1.   Complexity:  The less complex, the easier it is for new people to come in and learn by doing, learn by dancing with experienced dancers, as partners, or in the same set. 

2.   Even at a low level, (15 basics) new people AND EXPERIENCED DANCERS TOO, can find full enjoyment.  Almost no one of the experienced dancers comes up to the caller and asks for more challenging dances.  And these people include college students and professors too! They’re already having too much fun otherwise, to ask for challenge. This could be done just as effectively with Square Dancing as with Contra! 

3.   Dancers enjoy having the feeling that THEY KNOW HOW A DANCE GOES!!  Examples of requests that I get:  Singing Squares – classics like Smoke on the Water, Alabama Jubilee, Nelly Bly, On the Trail of the Lonesome Pine, Dip and Dive.  Many of these are on my new CD, which you can buy after this meeting - Also some favorite patter dances such as Sally Goodin and Texas Star.  HAVE A REPERTOIRE OF FAVORITE DANCES! 

4.    People love live music!!  You can easily charge $6, $8 , $10, for a dance, especially if you have a great band.  It’s STILL cheaper than the movies! 

5.    Change Partners:  Good idea for welcoming new people, and teaching them.  Meeting new people of all ages.

6.    Important:  Have a policy of making EVERY DANCE  accessible to new dancers!

7.    BASICS:  Teach basics only as needed to DO AN ACTUAL DANCE, not as an end in themselves.  They will remember a great dance, but rarely come up and request a “basic”. 

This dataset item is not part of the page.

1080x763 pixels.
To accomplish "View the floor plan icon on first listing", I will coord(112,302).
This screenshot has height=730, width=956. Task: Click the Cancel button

8.    We need to create a large reservoir of dancers who may only know 15 basics, but they know them thoroughly.  They also believe firmly that Square and Contra dancing are FUN.  (Often said “the most fun you can have with your clothes on”)  If there were hundreds of these people sprinkled all through the area, there would be many of them much more likely to try MWSD, and in any case, they would be spreading a good word about both Square and Contra dancing!  This will take a long time, and be a lot of work, but work that can be fun, and you can get paid for it!  It’s well worth the effort!, no matter HOW long it takes!